Every record must be repeated exactly, with no omission.

[[ The data open ]]

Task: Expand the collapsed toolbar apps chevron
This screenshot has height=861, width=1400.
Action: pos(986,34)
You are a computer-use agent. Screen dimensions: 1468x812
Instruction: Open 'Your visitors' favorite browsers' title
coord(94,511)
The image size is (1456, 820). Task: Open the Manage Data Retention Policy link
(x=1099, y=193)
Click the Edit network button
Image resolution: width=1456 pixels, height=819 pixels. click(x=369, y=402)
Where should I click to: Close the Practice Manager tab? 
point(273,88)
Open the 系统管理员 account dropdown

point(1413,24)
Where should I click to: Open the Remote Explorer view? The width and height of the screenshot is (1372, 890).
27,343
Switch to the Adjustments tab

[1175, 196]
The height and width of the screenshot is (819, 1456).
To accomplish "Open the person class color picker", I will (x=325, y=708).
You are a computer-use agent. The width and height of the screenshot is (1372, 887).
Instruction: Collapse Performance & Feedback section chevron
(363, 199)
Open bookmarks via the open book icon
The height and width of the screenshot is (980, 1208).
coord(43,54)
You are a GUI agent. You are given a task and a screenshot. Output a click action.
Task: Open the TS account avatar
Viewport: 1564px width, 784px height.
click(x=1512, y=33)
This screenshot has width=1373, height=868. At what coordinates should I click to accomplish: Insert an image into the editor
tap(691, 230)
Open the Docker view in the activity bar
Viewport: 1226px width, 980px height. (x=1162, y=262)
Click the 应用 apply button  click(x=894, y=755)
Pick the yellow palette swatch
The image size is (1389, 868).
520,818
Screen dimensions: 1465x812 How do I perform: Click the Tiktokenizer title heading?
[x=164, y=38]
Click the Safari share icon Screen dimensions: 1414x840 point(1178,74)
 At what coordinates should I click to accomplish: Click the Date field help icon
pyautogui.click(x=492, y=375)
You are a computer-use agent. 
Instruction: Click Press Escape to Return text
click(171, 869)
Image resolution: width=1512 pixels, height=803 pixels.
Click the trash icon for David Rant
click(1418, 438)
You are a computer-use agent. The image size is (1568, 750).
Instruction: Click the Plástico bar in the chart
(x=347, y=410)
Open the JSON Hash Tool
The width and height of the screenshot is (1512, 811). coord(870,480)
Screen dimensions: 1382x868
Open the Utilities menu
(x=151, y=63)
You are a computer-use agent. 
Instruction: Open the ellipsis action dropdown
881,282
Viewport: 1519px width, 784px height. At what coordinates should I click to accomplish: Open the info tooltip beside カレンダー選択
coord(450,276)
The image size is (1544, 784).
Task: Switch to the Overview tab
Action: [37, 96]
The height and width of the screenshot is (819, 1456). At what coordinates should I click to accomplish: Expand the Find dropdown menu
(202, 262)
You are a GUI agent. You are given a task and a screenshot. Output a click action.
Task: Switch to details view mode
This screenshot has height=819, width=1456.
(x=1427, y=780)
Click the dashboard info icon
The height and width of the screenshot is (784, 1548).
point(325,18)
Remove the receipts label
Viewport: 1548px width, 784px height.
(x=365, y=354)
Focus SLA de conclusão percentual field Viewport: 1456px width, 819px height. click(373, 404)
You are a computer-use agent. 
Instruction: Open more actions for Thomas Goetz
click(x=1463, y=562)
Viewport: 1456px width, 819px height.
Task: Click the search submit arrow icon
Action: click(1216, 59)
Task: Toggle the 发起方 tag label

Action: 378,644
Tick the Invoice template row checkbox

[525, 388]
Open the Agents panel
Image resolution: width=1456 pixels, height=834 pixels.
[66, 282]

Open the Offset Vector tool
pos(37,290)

[[ The data closed ]]

▶ [Task solution]:
Task: Expand the collapsed toolbar apps chevron
This screenshot has height=861, width=1400.
Action: pos(986,34)
You are a computer-use agent. Screen dimensions: 1468x812
Instruction: Open 'Your visitors' favorite browsers' title
coord(94,511)
The image size is (1456, 820). Task: Open the Manage Data Retention Policy link
(x=1099, y=193)
Click the Edit network button
Image resolution: width=1456 pixels, height=819 pixels. click(x=369, y=402)
Where should I click to: Close the Practice Manager tab? 
point(273,88)
Open the 系统管理员 account dropdown

point(1413,24)
Where should I click to: Open the Remote Explorer view? The width and height of the screenshot is (1372, 890).
27,343
Switch to the Adjustments tab

[1175, 196]
The height and width of the screenshot is (819, 1456).
To accomplish "Open the person class color picker", I will (x=325, y=708).
You are a computer-use agent. The width and height of the screenshot is (1372, 887).
Instruction: Collapse Performance & Feedback section chevron
(363, 199)
Open bookmarks via the open book icon
The height and width of the screenshot is (980, 1208).
coord(43,54)
You are a GUI agent. You are given a task and a screenshot. Output a click action.
Task: Open the TS account avatar
Viewport: 1564px width, 784px height.
click(x=1512, y=33)
This screenshot has width=1373, height=868. At what coordinates should I click to accomplish: Insert an image into the editor
tap(691, 230)
Open the Docker view in the activity bar
Viewport: 1226px width, 980px height. (x=1162, y=262)
Click the 应用 apply button  click(x=894, y=755)
Pick the yellow palette swatch
The image size is (1389, 868).
520,818
Screen dimensions: 1465x812 How do I perform: Click the Tiktokenizer title heading?
[x=164, y=38]
Click the Safari share icon Screen dimensions: 1414x840 point(1178,74)
 At what coordinates should I click to accomplish: Click the Date field help icon
pyautogui.click(x=492, y=375)
You are a computer-use agent. 
Instruction: Click Press Escape to Return text
click(171, 869)
Image resolution: width=1512 pixels, height=803 pixels.
Click the trash icon for David Rant
click(1418, 438)
You are a computer-use agent. The image size is (1568, 750).
Instruction: Click the Plástico bar in the chart
(x=347, y=410)
Open the JSON Hash Tool
The width and height of the screenshot is (1512, 811). coord(870,480)
Screen dimensions: 1382x868
Open the Utilities menu
(x=151, y=63)
You are a computer-use agent. 
Instruction: Open the ellipsis action dropdown
881,282
Viewport: 1519px width, 784px height. At what coordinates should I click to accomplish: Open the info tooltip beside カレンダー選択
coord(450,276)
The image size is (1544, 784).
Task: Switch to the Overview tab
Action: [37, 96]
The height and width of the screenshot is (819, 1456). At what coordinates should I click to accomplish: Expand the Find dropdown menu
(202, 262)
You are a GUI agent. You are given a task and a screenshot. Output a click action.
Task: Switch to details view mode
This screenshot has height=819, width=1456.
(x=1427, y=780)
Click the dashboard info icon
The height and width of the screenshot is (784, 1548).
point(325,18)
Remove the receipts label
Viewport: 1548px width, 784px height.
(x=365, y=354)
Focus SLA de conclusão percentual field Viewport: 1456px width, 819px height. click(373, 404)
You are a computer-use agent. 
Instruction: Open more actions for Thomas Goetz
click(x=1463, y=562)
Viewport: 1456px width, 819px height.
Task: Click the search submit arrow icon
Action: click(1216, 59)
Task: Toggle the 发起方 tag label

Action: 378,644
Tick the Invoice template row checkbox

[525, 388]
Open the Agents panel
Image resolution: width=1456 pixels, height=834 pixels.
[66, 282]

Open the Offset Vector tool
pos(37,290)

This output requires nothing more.